Imagine both Googlebot and Bingbot being smarter – much smarter. Instead of just grabbing text and links and pictures off pages, they might instead read those pages and extract facts about specific people and places and things from them, often referred to as named entities. They may associate facts with those entities, and classify them based upon attributes and concepts they find online or within their query logs about them.
These facts and concepts found in this knowledge base may also be about your business or the products you sell, or your reputation itself.
The search engines may calculate probabilities about how well those facts and concepts match up against those entities. This association can influence what shows up in search results and how those are ranked, and in query suggestions, and in query refinements.
The search crawling programs might also tag or label the content they find on pages, based upon other information that they might know about what they come across on other pages on the Web, or in the Google and Bing query log files or click log files.
For example, the following query suggestions appear in a drop down under a search box for Virginia’s Republican candidate for Governor in an election to be held this week:
When Google introduced their Hummingbird update recently, we were told by Google that it would better handle conversational searches by re-writing queries to sometimes include appropriate synonym or substitute terms, and fit better with all of the meaningful words within a query.
Imagine the crawling programs from Google and Bing better understanding the text of web pages, and of Tweets and status updates. Imagine Google and Bing using the concepts found in those to rank pages differently, using that information.
Both Google and Microsoft have published papers and patents that are showing off how they might transform search in the future by learning as much as they can about specific people, places, and things. Google purchased MetaWeb a couple of years ago, which operates the knowledge base Freebase. Both Google and Microsoft both display a knowledge panel in their search results, especially when it comes to named entities.

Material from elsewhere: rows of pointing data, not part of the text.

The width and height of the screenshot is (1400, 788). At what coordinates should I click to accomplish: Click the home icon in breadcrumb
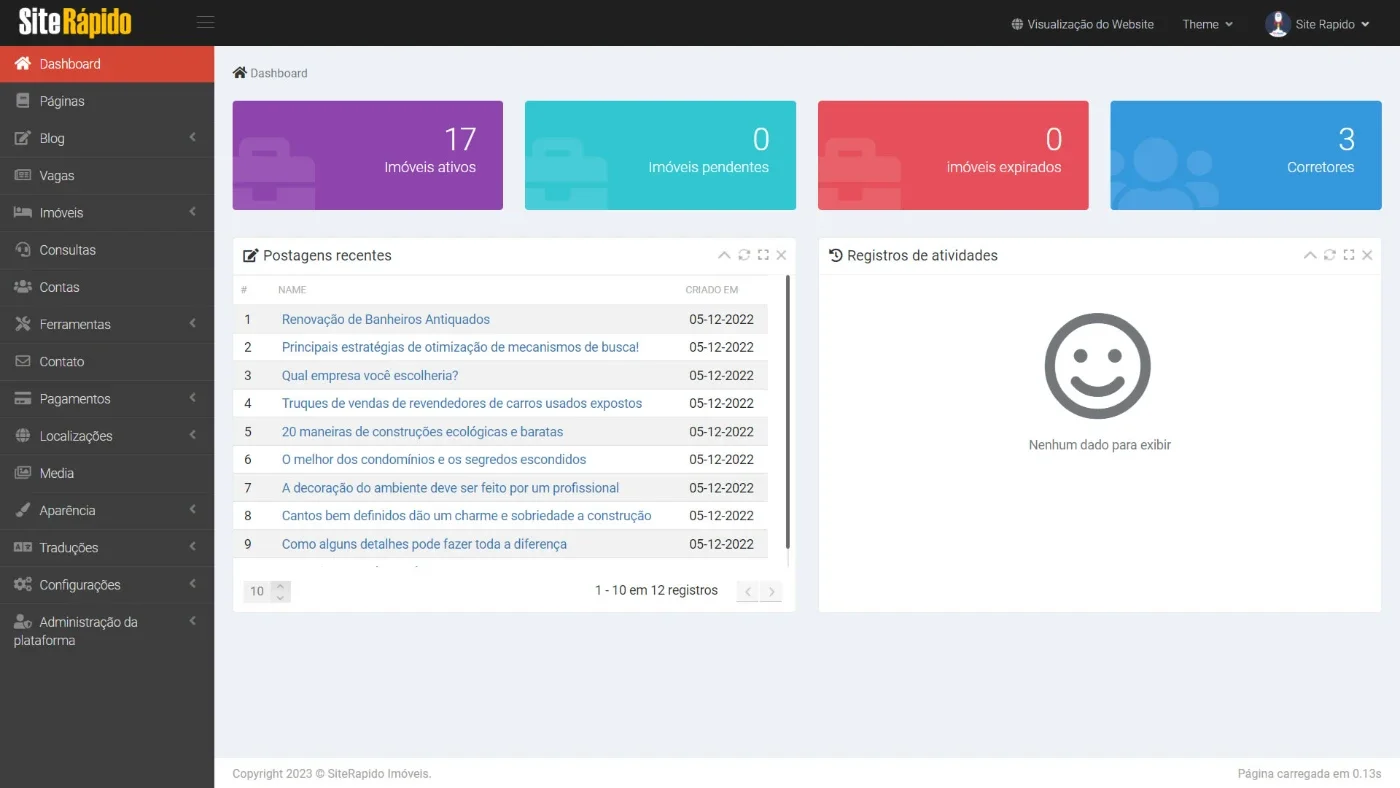pos(239,73)
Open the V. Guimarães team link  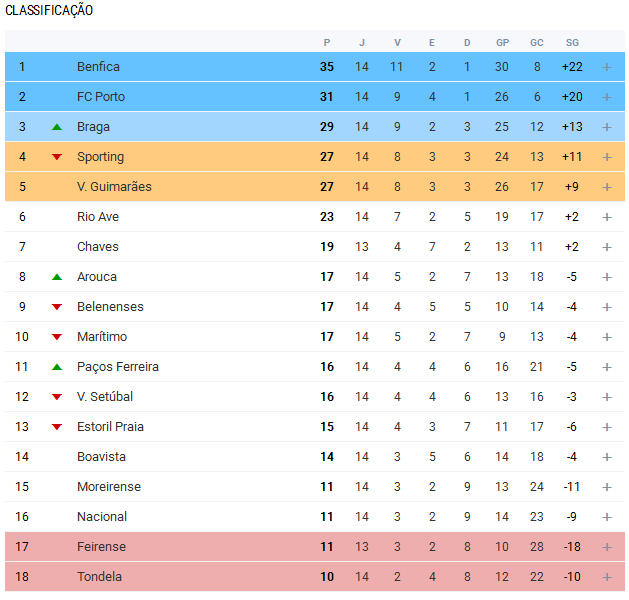click(114, 187)
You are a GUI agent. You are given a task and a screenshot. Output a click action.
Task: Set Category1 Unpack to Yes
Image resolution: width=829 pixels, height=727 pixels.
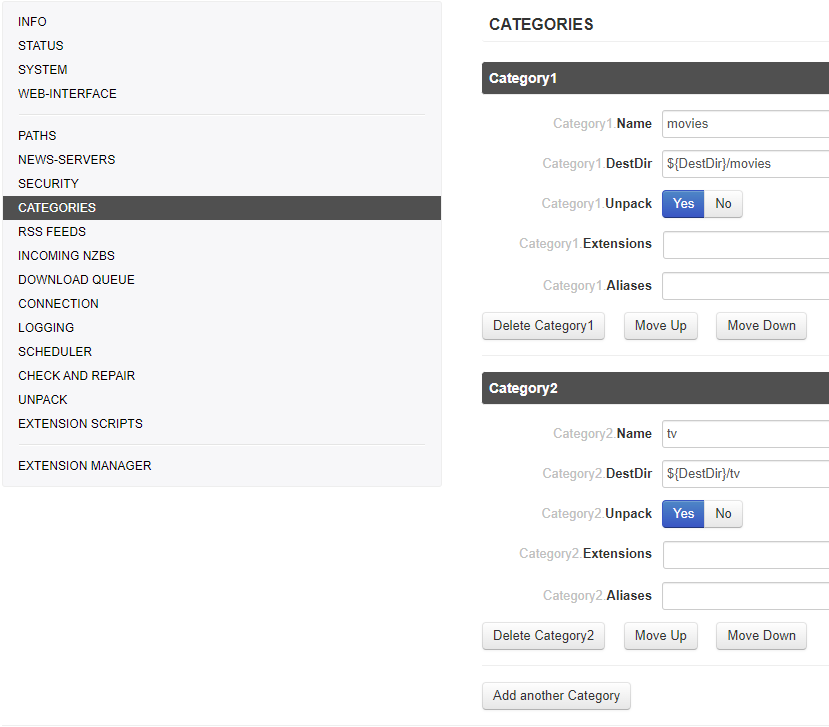pyautogui.click(x=683, y=204)
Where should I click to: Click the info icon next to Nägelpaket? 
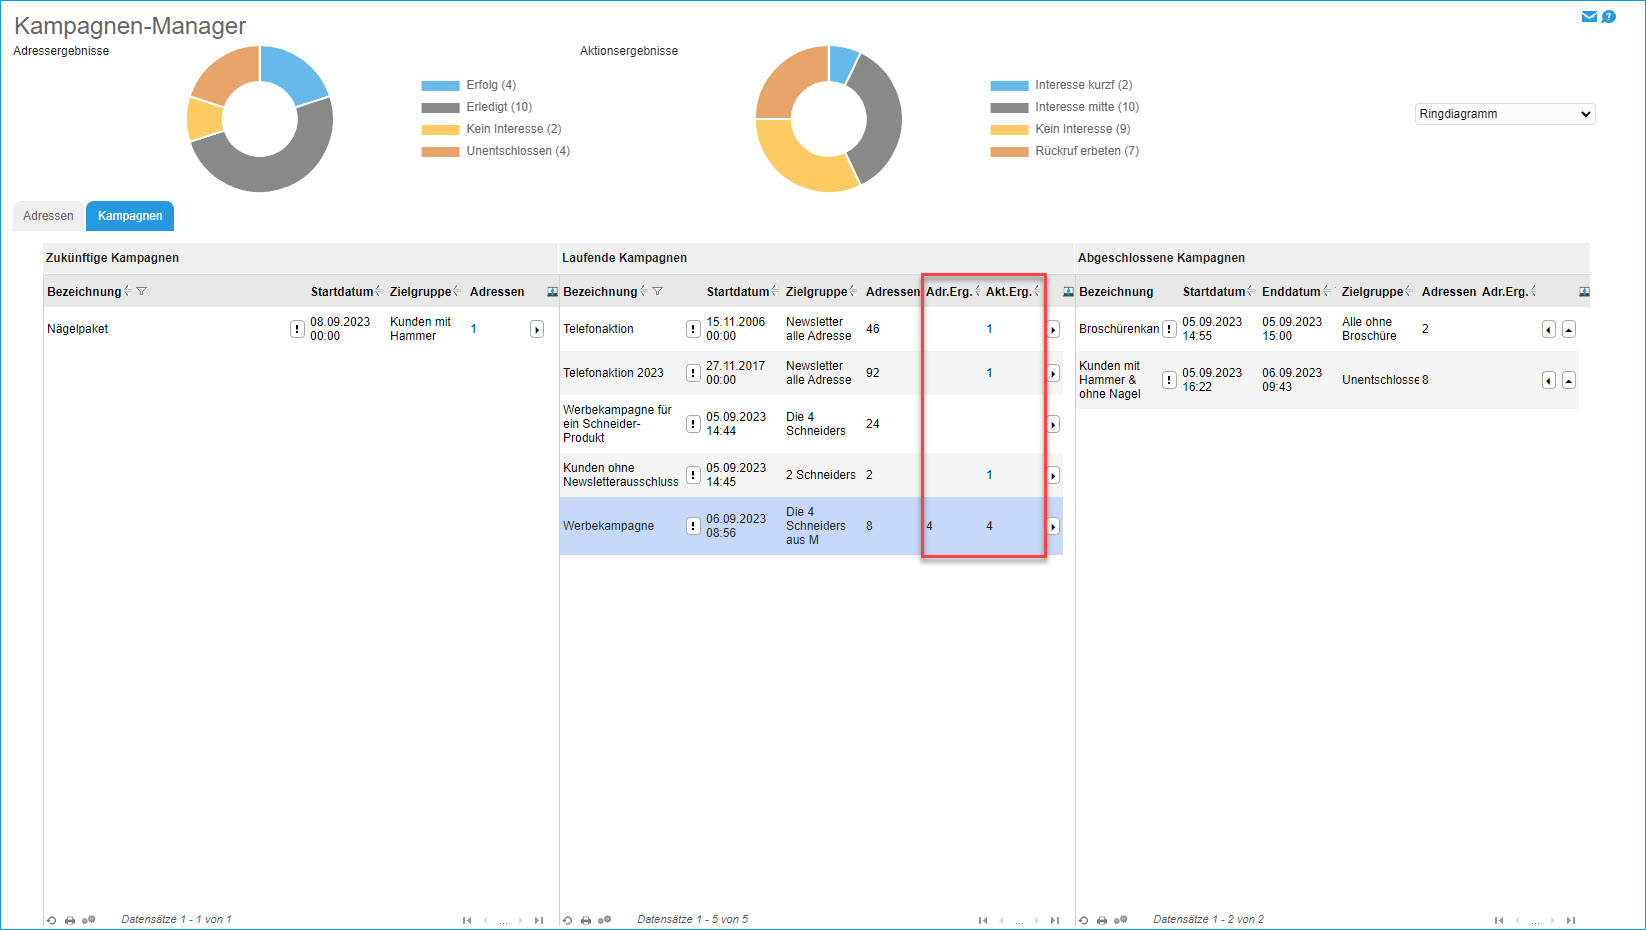(297, 329)
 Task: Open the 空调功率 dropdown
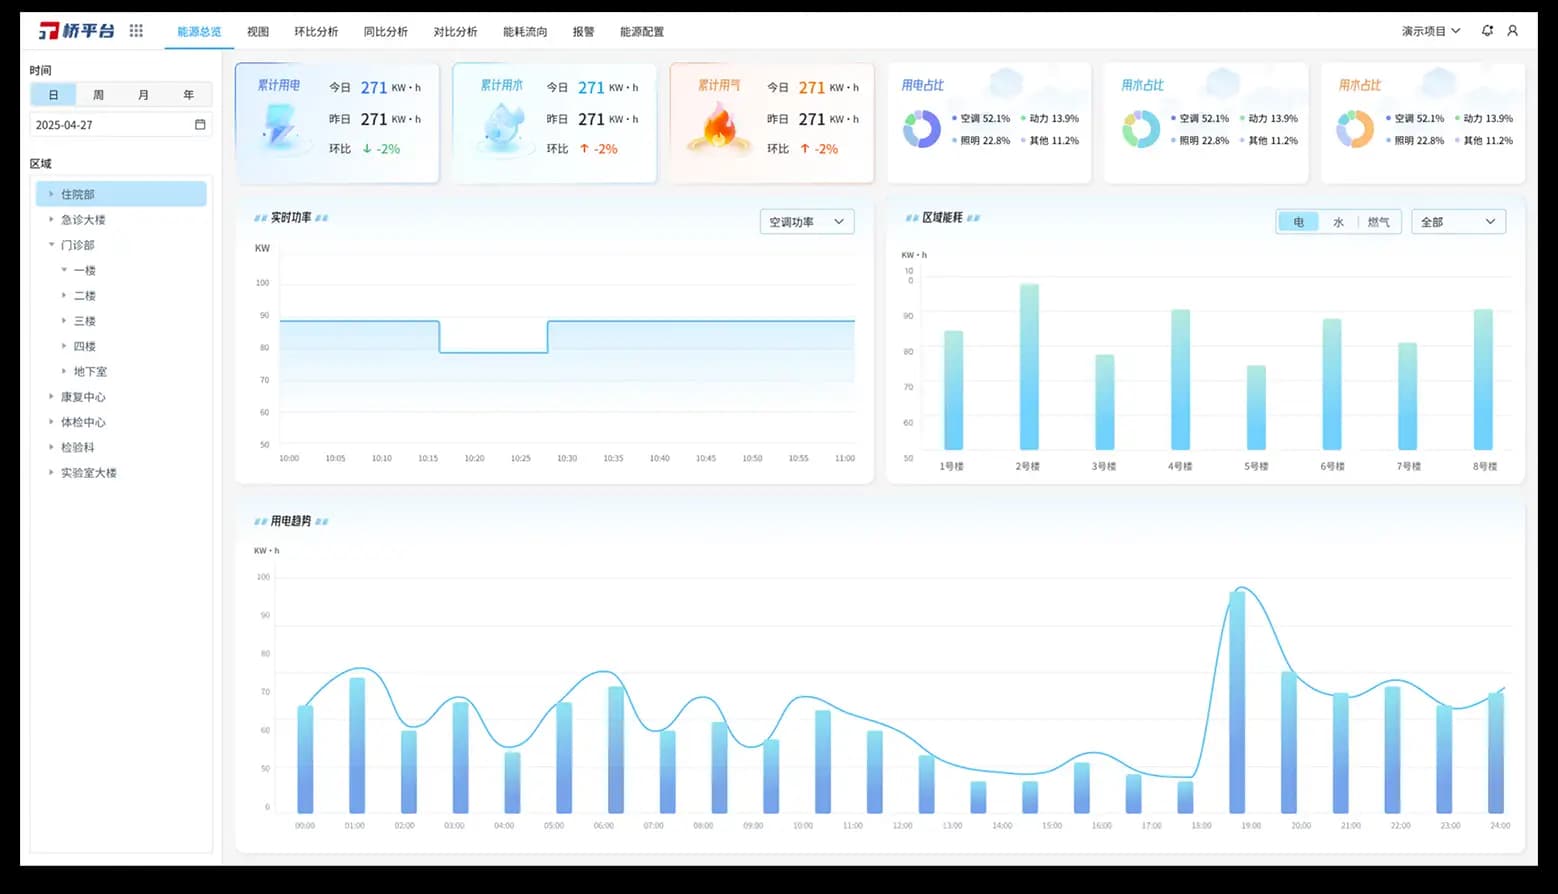tap(807, 222)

For example, a search for the 16th president of the United States shows off facts about him that not only come from places like Wikipedia, but also uses query log files from sources like Google to answer and to anticipate other searches.
Google’s knowledge panel about Lincoln includes his “height,” which is an attribute not shown for other US Presidents, because height is something that many Google searchers search about when it comes to Lincoln and Google knows that from its query logs:
If you search for a basketball player, height is something that Google seems to consider an automatic attribute to report upon for basketball players, regardless of whether you’re 7’7″ like Manute Bol or 5’3″ like Muggsy Bogues. It’s not an attribute that is commonly displayed for presidents though.
Bing’s knowledge panel shows facts as well, within categories or attributes that it thinks people are interested in, and also reveals that it is looking at other sources of information as well such as Twitter and Quora and blog posts:
With both Google and Bing showing off facts about specific people, places, and things like this, both search engines are transforming into knowledge bases. Given Larry Page’s renaming of Google’s “search” division into their “knowledge” division, it seems like an intentional transformation.
In a white paper from last year, Wentao Wu of the University of Wisconsin, Hongsong Li and Haixun Want of Microsoft Research Asia, and Kenny Q. Zhu of the Shanghai Jio Tong University published Probase: A Probabilistic Taxonomy for Text Understanding (pdf) for SIGMOD ’12 in May, held in Scottsdale, Arizona. The purpose behind Probase is described on Microsoft’s page about the project:
The goal of Probase is to make machines “aware” of the mental world of human beings, so that machines can better understand human communication. We do this by giving certain general knowledge or certain common sense to machines.
At the time when this paper was written, the Probase database contained 2.7 million concepts which were gathered from 1.68 billion web pages. The difference between Probase and other knowledge bases, as noted in this paper, is that it uses probabilities to identify how different concepts might be related to each other. One of the goals of the paper is in;
- Describing how a taxonomy was constructed that describes those relationships
- How probabilities were assigned to this concept model, and
- How it might be used in different applications to better understand text
When we start entering a term into a search box at Google, we see suggested queries related to that term appear as suggestions. The search results for those terms might include some query refinements as well. The query suggestions from a search box, or query refinements within search results may sometimes contain very helpful information for searchers exploring a topic related to their query.
Sometimes those also include terms that might not be very complimentary. It’s possible that knowledge base results may also include things that could potentially cause harmful or prejudicial material to appear as well.
Wikipedia is a knowledge base that many people are familiar with, and it is the source for a lot of the “facts” that show up in knowledge panels at both Google and Bing. Wikipedia limits the kinds of information that might be written about living people within entries for them because:
…living persons may suffer personal harm from inappropriate information.
The Web is not policed by Wikipedia editors, and neither are the queries that people search for, so there’s a possibility that harmful information from many sources across the Web and in query and click log files might make its way into the knowledge bases at Google and Bing.
Regardless of that, search engine results will likely be transformed by knowledge bases such as Probase, which try to understand the relationships between entities found on the Web. We see that attempt at understanding with Hummingbird, which aims at understanding words and concepts within queries better. It’s just the start.